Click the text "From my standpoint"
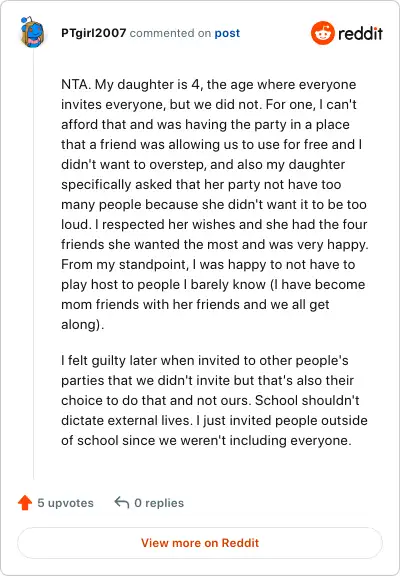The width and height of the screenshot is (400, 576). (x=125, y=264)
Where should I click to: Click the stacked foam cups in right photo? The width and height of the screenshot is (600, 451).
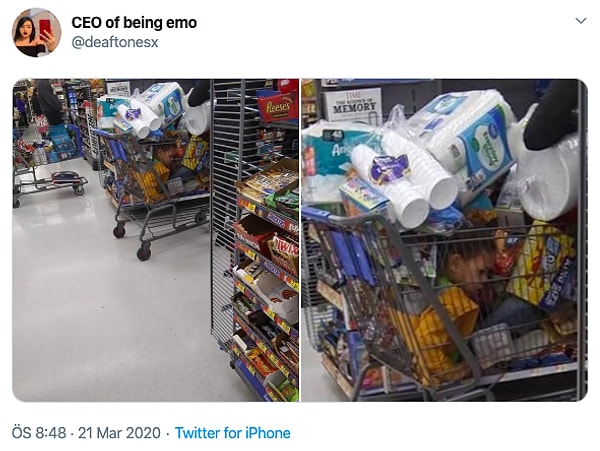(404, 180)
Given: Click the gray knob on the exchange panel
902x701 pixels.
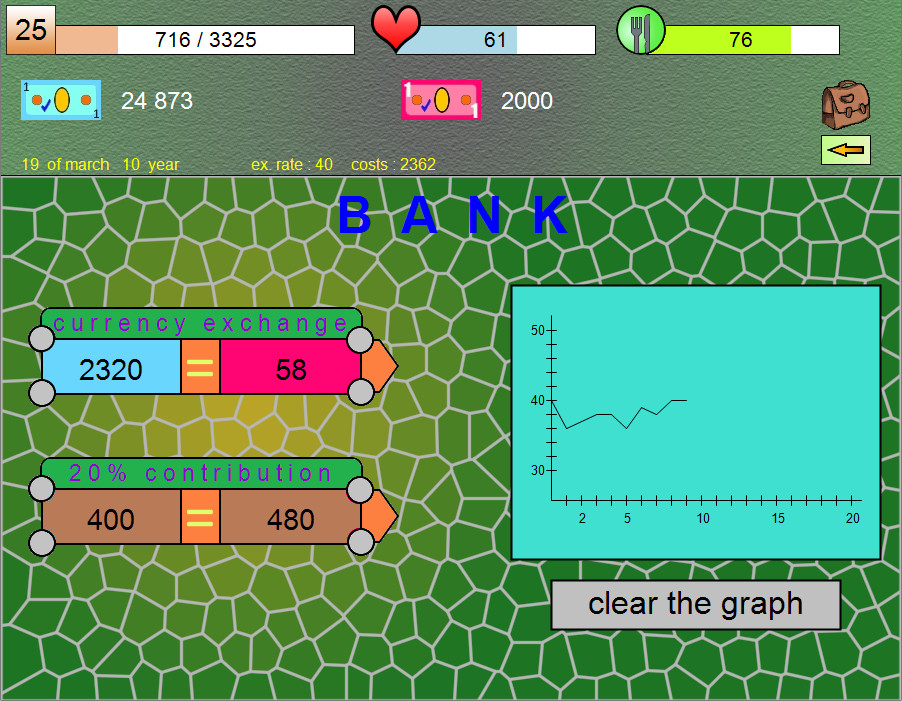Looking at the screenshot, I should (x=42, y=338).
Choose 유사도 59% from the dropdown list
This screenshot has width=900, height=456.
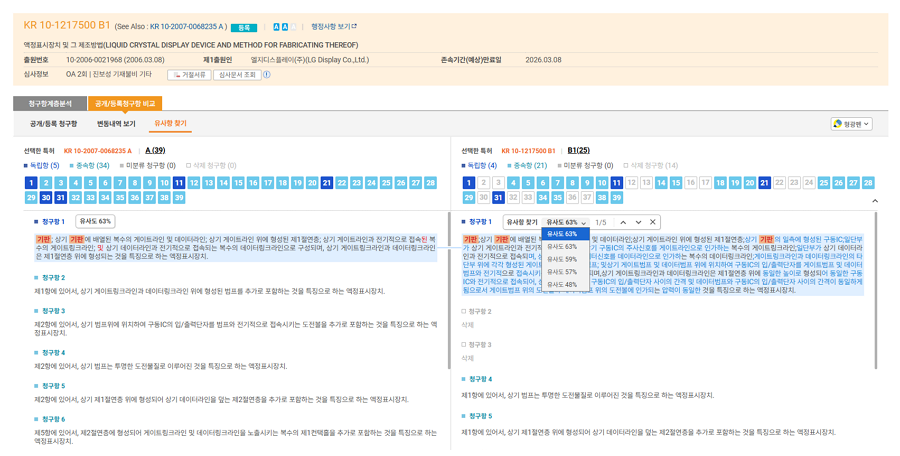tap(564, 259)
==============================
**TASK BRIEF:** Give again, word for word, the lines above from the one with "Choose 유사도 59% from the dropdown list" through the final line of the data, both ends included. Do not copy any picture.

**EXERCISE RESULT:**
Choose 유사도 59% from the dropdown list
This screenshot has width=900, height=456.
tap(564, 259)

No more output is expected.